(Excerpted passage):
══════

So I'd rather address this issue by figuring out how to make sure this *is* the
last
destructor called in a process. In unix-land, we do that by requiring that
tcmalloc
be the last library linked into an application. (We already add relevant
dependencies -- including some code you've added -- to ensure that within
libtcmalloc, this is the first constructor run.) Is there something equivalent
we
can do in windows-land? I'm happy to document that requirement.
Anyway, it would be great if you could try to do that, and uncomment this
change and
the other related ones (the !span check near tcmalloc.cc:2775, the SpinLock
destructor in port.h, maybe others?) to see if you can get the code working.
} /* This is dangerous on windows if printf isn't working for one
} * reason or another.
Can you elaborate on this? Is it that printf needs to call malloc? What
problems
were you seeing here? I have no problem turning off large-malloc reporting,
btw. I
may want to do it for everyone in any case. It's kinda distracting.
Thanks for adding _msize and _expand, btw! I didn't know about these
functions. I'm
thinking of moving their definitions to patch_functions.cc, though, since they
are
windows-specific. Will that work ok, do you think, or will there be other
problems?
3) addr2line.c:
Instead of downloading to c:\websymbols, should we download to
TMPDIR\websymbols?
Doesn't windows have some tmpdir function?
Also, whenever we create a new file, I worry about security concerns. I don't
know
how this works in windows-land, but what I would normally do is have something
like
char* dir = mkdtemp("TMPDIR\websymbols_XXXXXX") || fail;
and then download to dir\websymbols
I think mkstemp() would work as well. tmpfile() would be best of all, though
not
usable in this context it looks like. I don't know if there are windows
equivalents
for any of these.
This avoids attack vectors where an attacker makes c:\\websymbols a symlink to
some
location (like command.com), and then when you run this binary, it overwrites
the
pointed-to location with your permissions.

══════

(Short problem 1): Which source code files does the tcmalloc review name?
The records bear no relation to the text.

══════

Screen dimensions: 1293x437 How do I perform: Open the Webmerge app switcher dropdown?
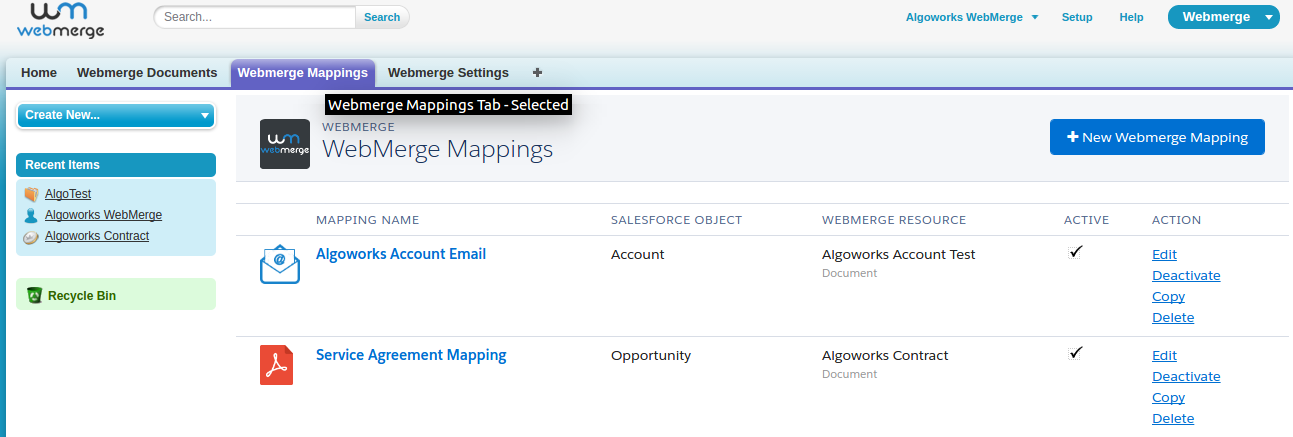(x=1269, y=17)
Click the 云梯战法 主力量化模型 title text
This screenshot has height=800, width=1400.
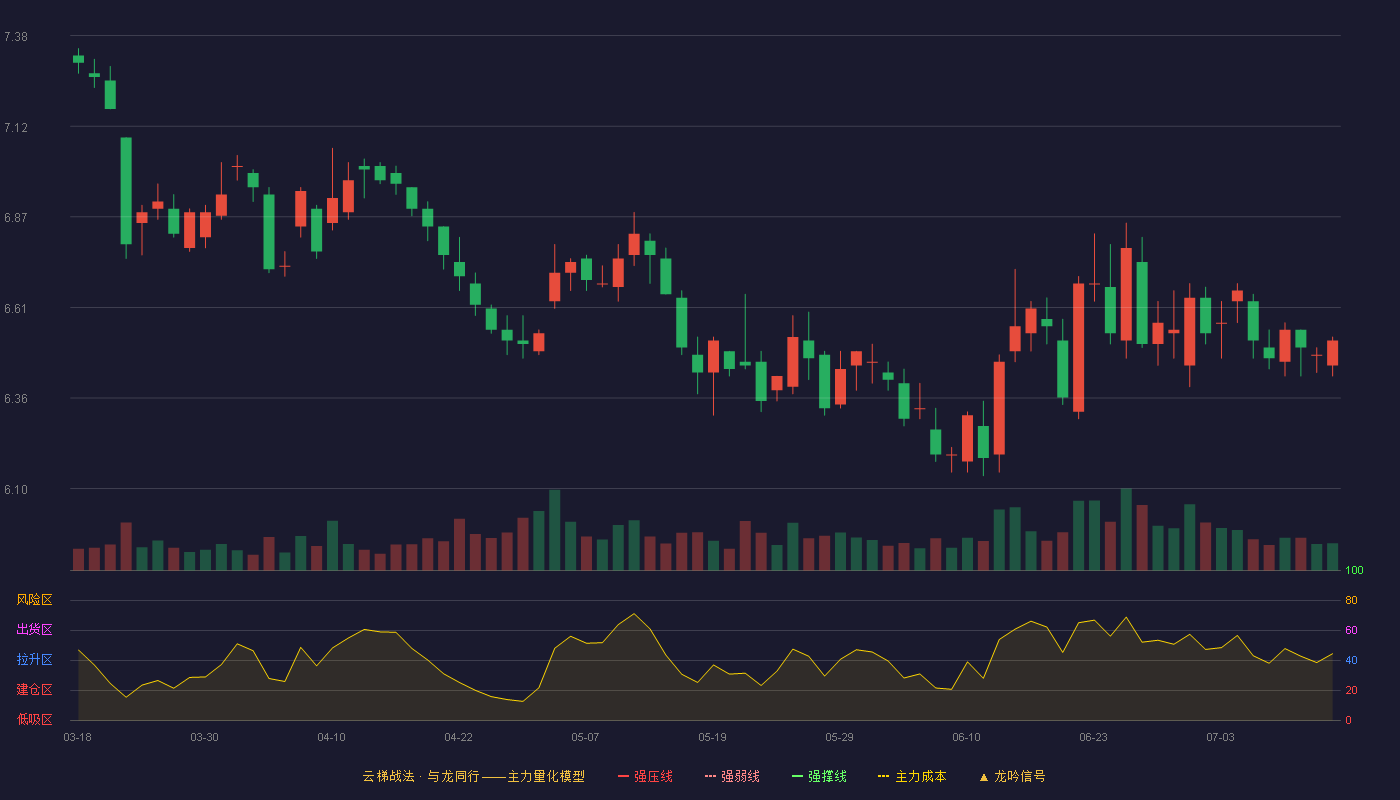coord(473,776)
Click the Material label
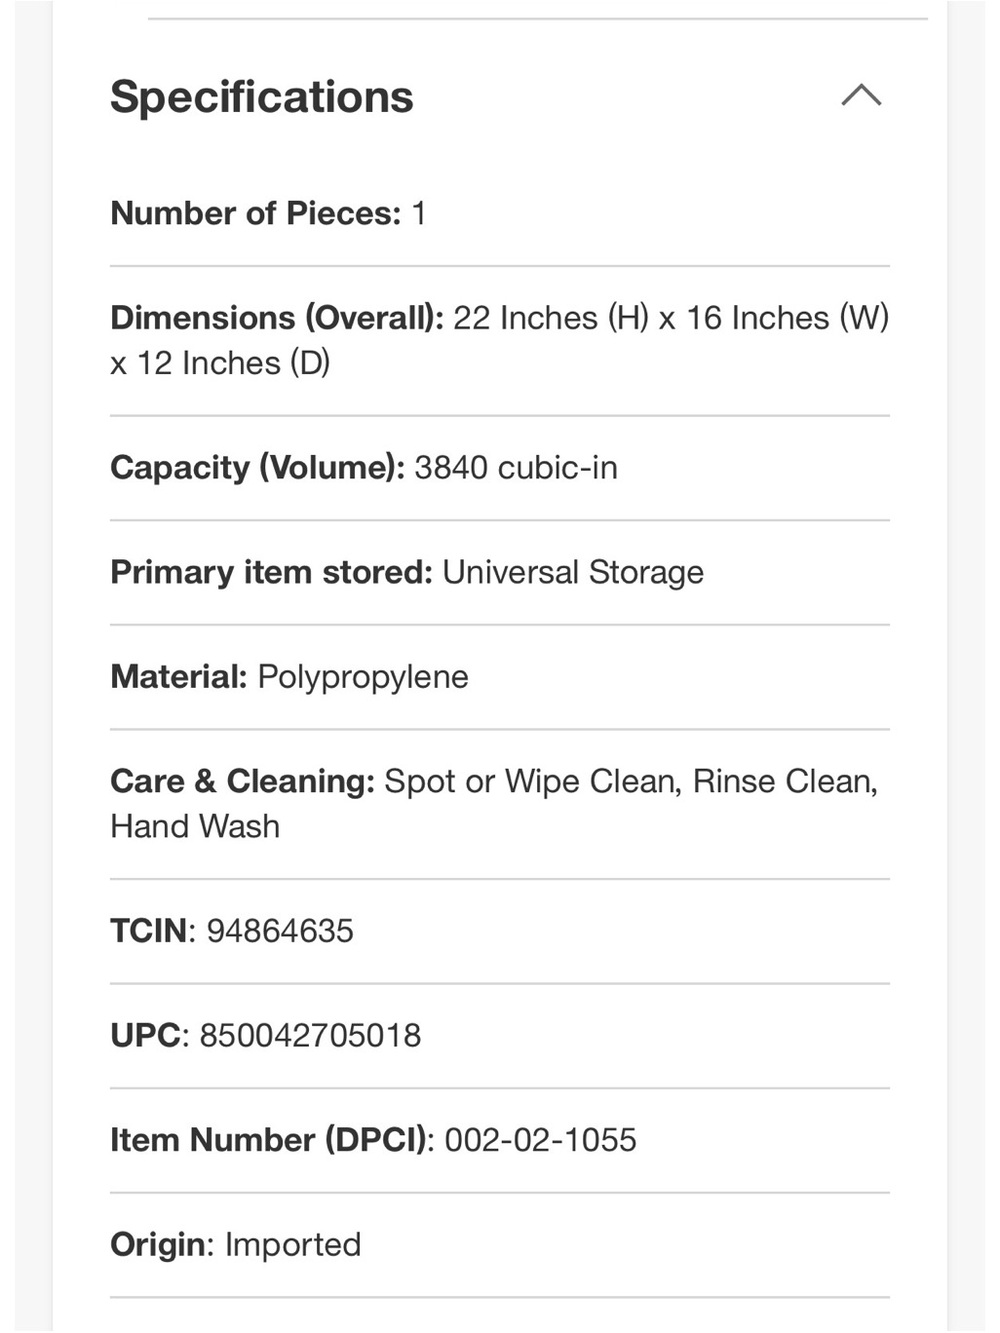This screenshot has width=1000, height=1333. pyautogui.click(x=179, y=677)
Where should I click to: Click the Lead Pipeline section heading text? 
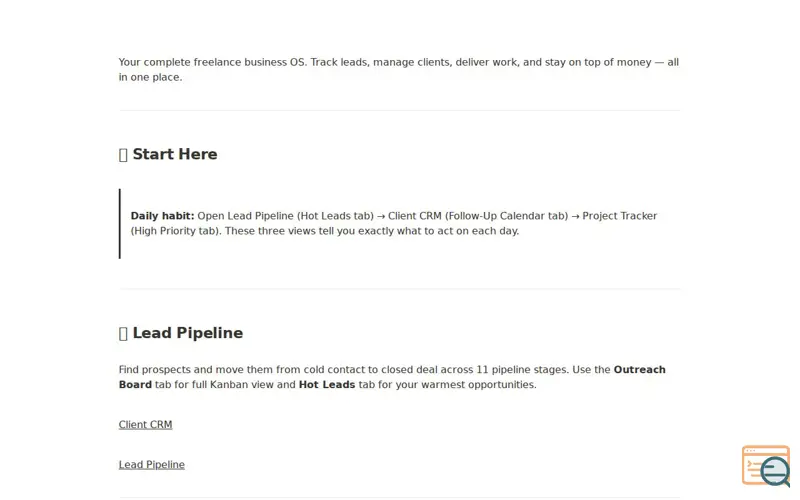click(188, 333)
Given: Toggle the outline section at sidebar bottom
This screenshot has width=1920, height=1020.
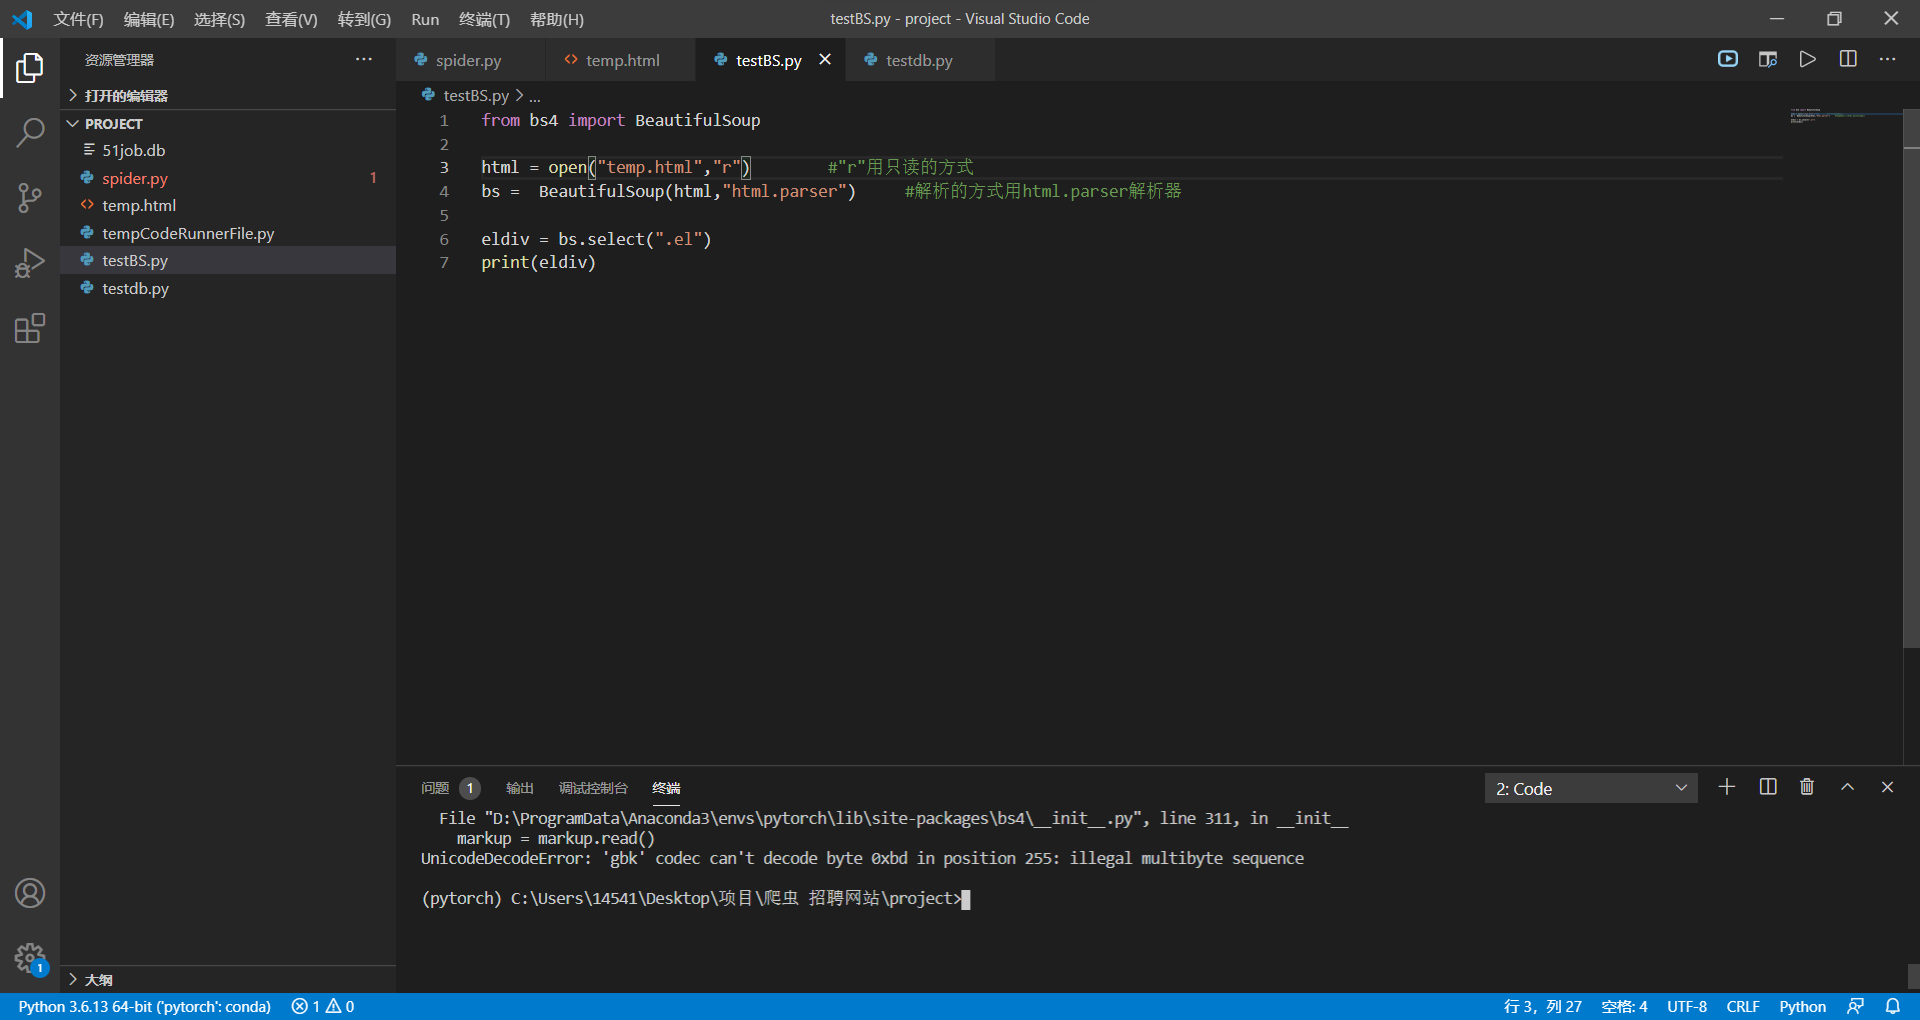Looking at the screenshot, I should [100, 980].
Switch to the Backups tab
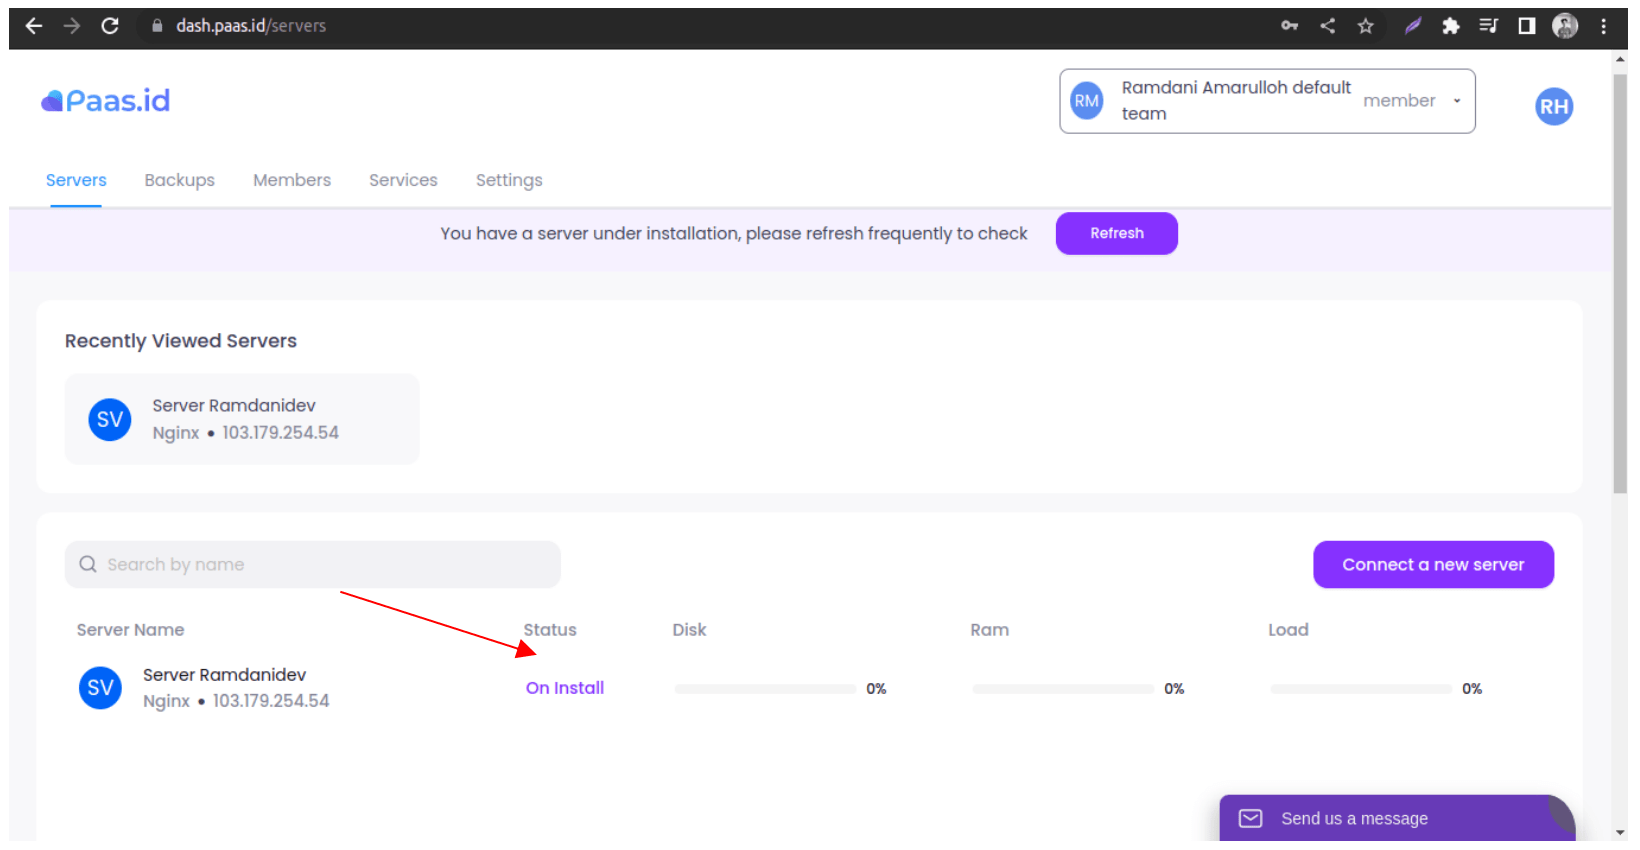Screen dimensions: 1640x850 (x=179, y=180)
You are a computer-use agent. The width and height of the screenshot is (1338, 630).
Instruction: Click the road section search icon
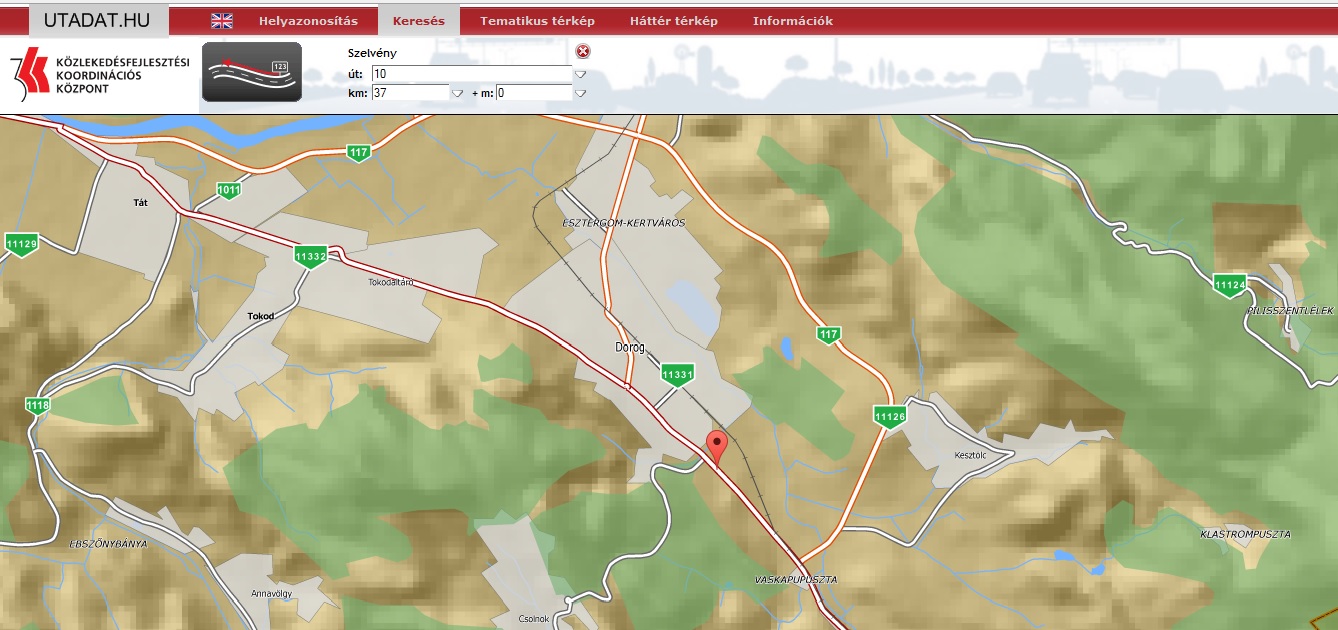(252, 72)
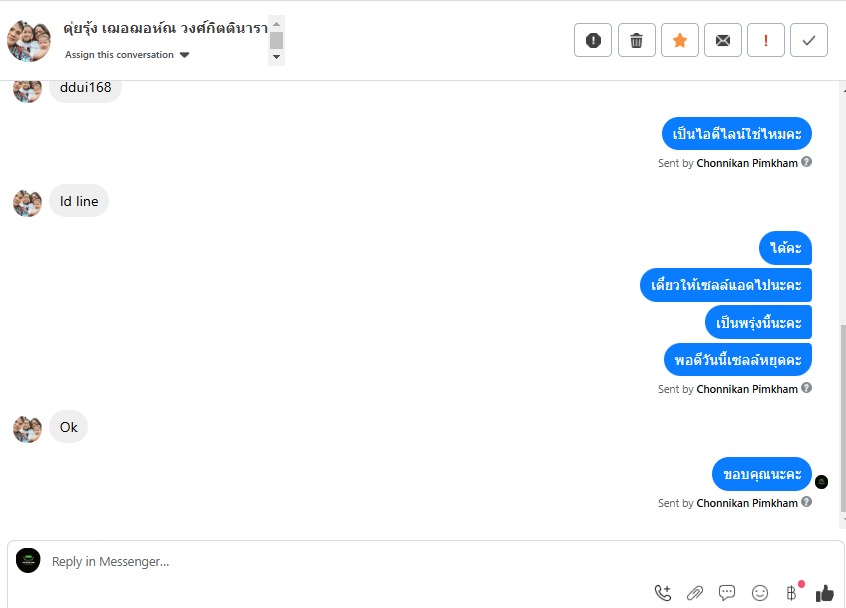Expand the Assign this conversation dropdown
Viewport: 846px width, 608px height.
[x=127, y=54]
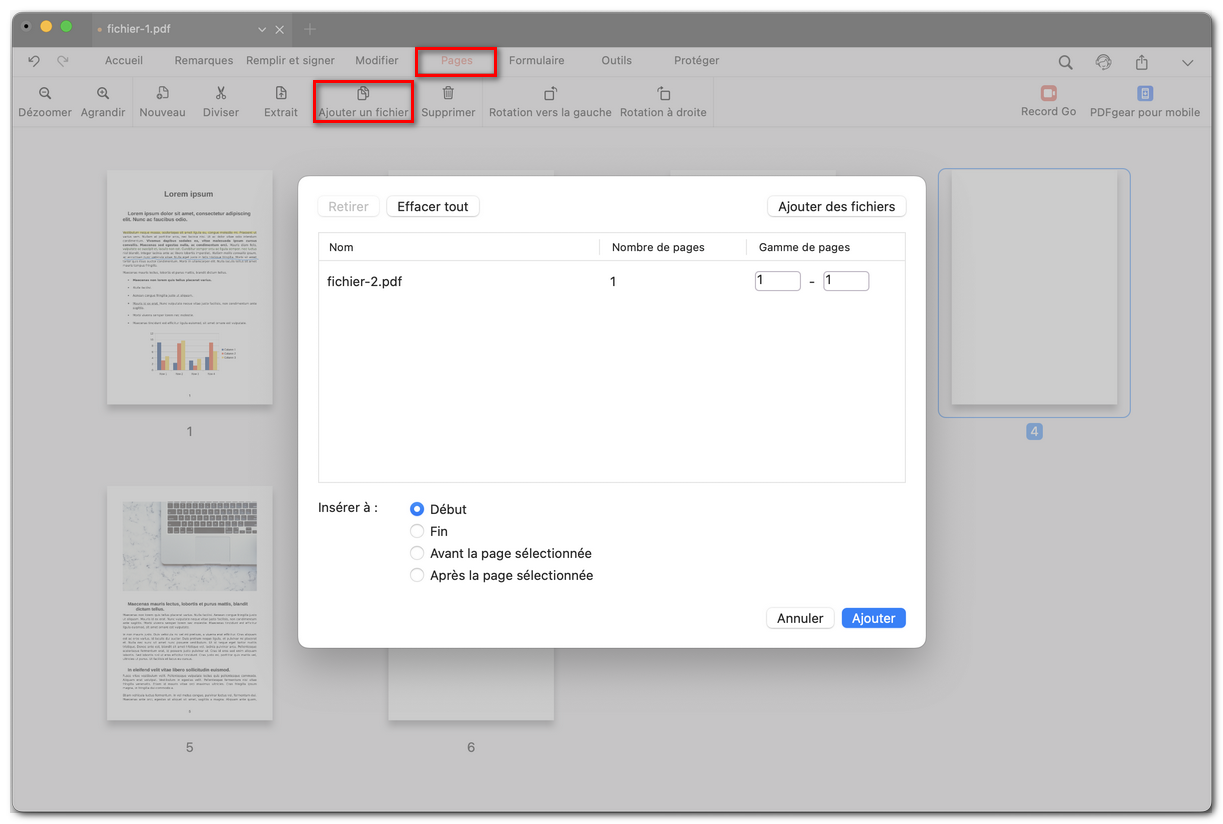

══════

(Short problem 2): Could you rewrite the records, starting at the first line and ending at the line containing "click(188, 333)", with "Material" renamed to "Fabric" and everything else unchanged? Leave the pictures out.

(Exercise solution 1): tcmalloc.cc, port.h, patch_functions.cc, addr2line.c

(Exercise solution 2):
Screen dimensions: 1293x437 How do I perform: Open the Webmerge app switcher dropdown?
(x=1269, y=17)
Click the 云梯战法 主力量化模型 title text
This screenshot has height=800, width=1400.
coord(473,776)
Click the Fabric label
This screenshot has width=1000, height=1333. pyautogui.click(x=179, y=677)
Where should I click to: Click the Lead Pipeline section heading text? 
click(188, 333)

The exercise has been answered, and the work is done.